Aussi imparfaites soient-elles, les règles qui régissent les sports transgenres en athlétisme sont le fruit de pas moins de 13 années de recherche impliquant des scientifiques du monde entier, ainsi que d’innombrables poursuites et audiences devant des tribunaux qui statuent toujours sur le cas de Semenya, aujourd’hui âgée de 31 ans.
En comparaison, les États américains promulguent des lois presque tous les mois. La première interdiction, promulguée par l’Idaho en 2020, est l’une des nombreuses contestations devant les tribunaux.
Rodrigo Heng-Lehtinen, directeur exécutif du Centre national pour l’égalité des transgenres, a qualifié les interdictions de trop sévères.
« Cela met une cible sur le dos des jeunes trans et les fait se sentir en danger », a déclaré Heng-Lehtinen. «Ces interdictions d’État sont radicales. Ils excluent catégoriquement un groupe de personnes de pratiquer n’importe quel type de sport à n’importe quel niveau. »
Les débats sur la législation s’accompagnent souvent d’arguments sur des sujets brûlants, notamment l’utilisation des toilettes scolaires par les élèves transgenres, la question de savoir si les écoles doivent enseigner l’orientation sexuelle et l’identité de genre, et le consentement des parents lorsqu’il s’agit de confirmer le sexe des mineurs.
Mais le grand combat dans les sports transgenres est centré sur l’idée d’une concurrence loyale, où des recherches approfondies font encore généralement défaut sur l’athlétisme d’élite et pratiquement inexistantes lorsqu’il s’agit de déterminer si, par exemple, une fille transgenre en deuxième année a un net avantage sur ses coéquipières cisgenres.
« Les gens disent ‘Eh bien, les femmes trans ont des avantages, donc ça ne peut pas être juste’ ou ‘Les femmes trans sont des femmes et donc les droits des trans ne sont pas à débattre' », a déclaré Joanna Harper, une femme transgenre et chercheuse à L’Université de Loughborough en Grande-Bretagne, qui a aidé World Athletics, le Comité international olympique et d’autres grandes organisations sportives à façonner la politique transgenre. « Et ces déclarations très simplistes font appel à deux bases politiques différentes. Et il est regrettable que les gens recourent à ces moyens simplistes pour formuler l’argument et, dans de nombreux cas, semblent ne pas vouloir faire de compromis significatif.
En mai, les législateurs de l’Indiana ont annulé un veto du gouverneur pour promulguer une loi interdisant aux femmes transgenres de participer à des sports pour filles au lycée, dépassant l’argument du gouverneur selon lequel il n’y avait aucun problème dans les sports K-12 nécessitant « l’intervention du gouvernement de l’État ».

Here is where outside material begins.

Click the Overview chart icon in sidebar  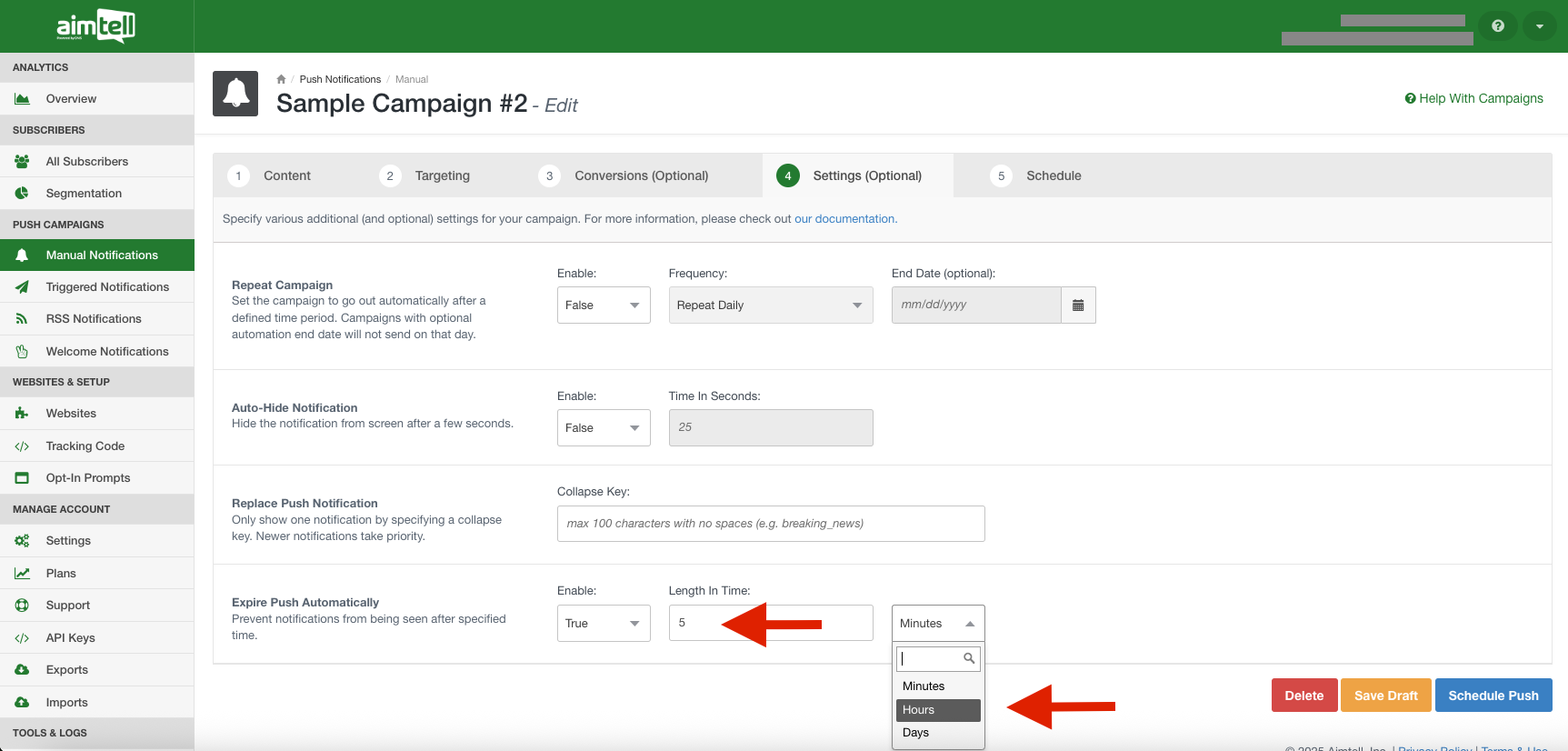tap(22, 99)
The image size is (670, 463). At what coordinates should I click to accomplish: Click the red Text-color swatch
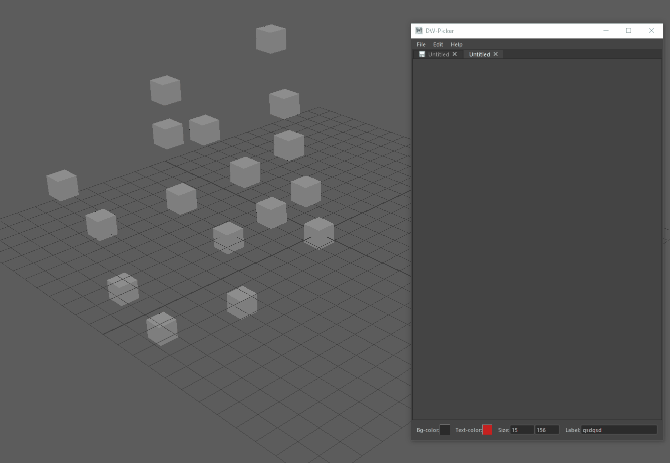pos(487,430)
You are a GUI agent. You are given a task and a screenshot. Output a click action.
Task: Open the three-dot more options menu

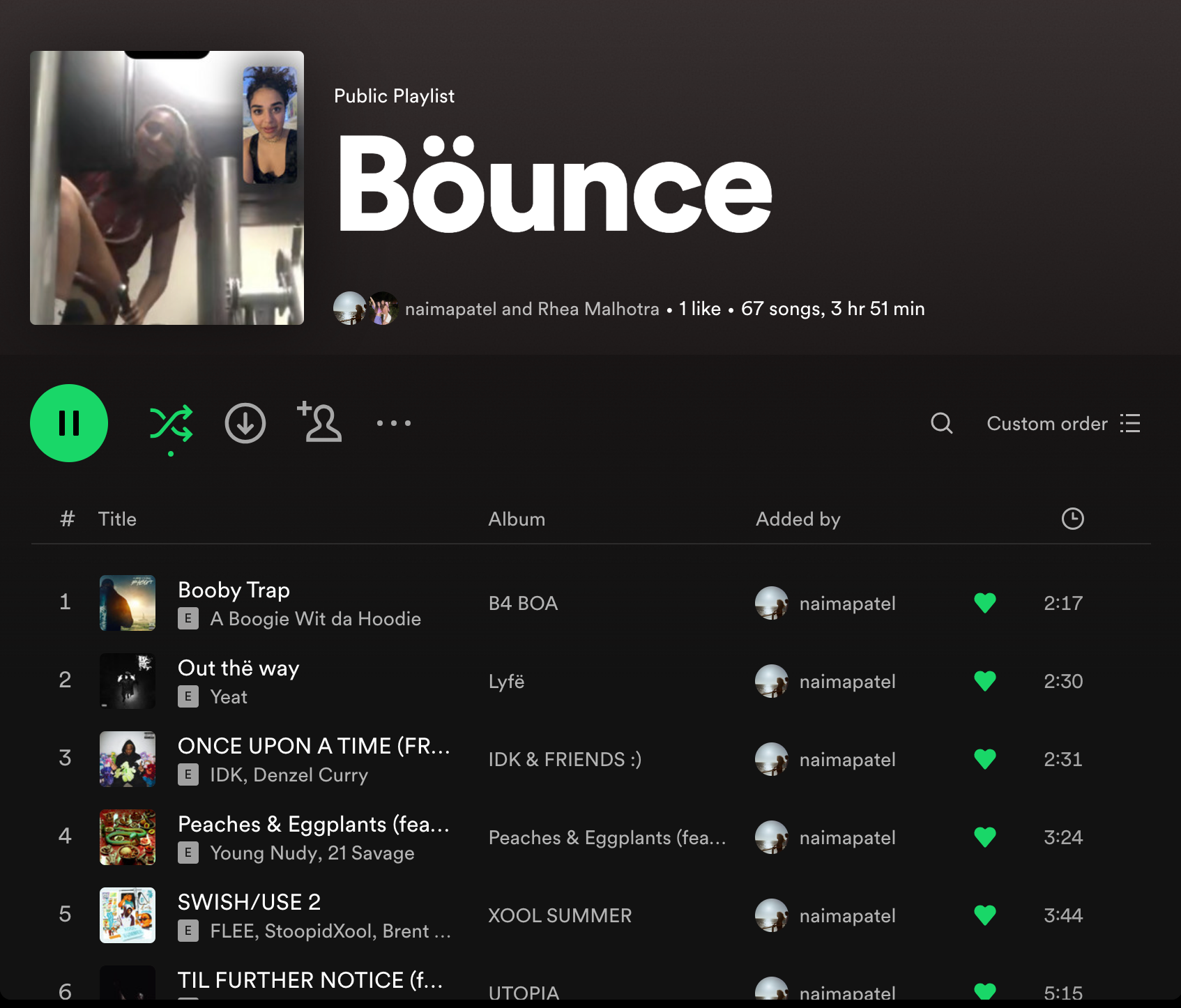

L’ACLU a presque immédiatement déposé une plainte pour contester la loi. À l’autre extrémité du spectre, quatre athlètes féminines cisgenres du secondaire du Connecticut contestent les règles qui permettent aux athlètes transgenres de participer à des sports en fonction de leur identité sexuelle.
Au niveau fédéral, le Département de l’éducation sous l’administration Trump a soutenu dans une affaire clé que le mot « sexe » devait être interprété strictement comme signifiant le sexe attribué à une personne à la naissance. Sous l’administration Biden, le département considère que la formulation emblématique du titre IX sur la discrimination sur la « base du sexe » inclut également « inclure la discrimination sur la base de l’identité de genre et de l’orientation sexuelle ».
À l’approche du 50e anniversaire du titre IX, une solution plus ferme – une nouvelle loi ou une version modifiée du titre IX – semble peu probable. Le président américain Joe Biden, au lendemain de son investiture, a annulé plusieurs des règles de l’administration Trump concernant les droits des transgenres, mais la législation n’a abouti à rien.
Avec les élections de mi-mandat en cours, les républicains ont toujours utilisé les sports transgenres comme enjeu de campagne. De Varona dit que la politisation du sujet émousse certains des arguments légitimes de ceux, y compris dans son groupe politique, qui voudraient s’assurer que les femmes ne se voient pas refuser les règles du jeu équitables auxquelles le titre IX aspirait il y a 50 ans.
Pourtant, de Varona a déclaré: « ne diabolisons pas les étudiants transgenres et trouvons un moyen de le nuancer ».
« Mais encore une fois », a-t-elle ajouté, « personne ne veut de nuances. »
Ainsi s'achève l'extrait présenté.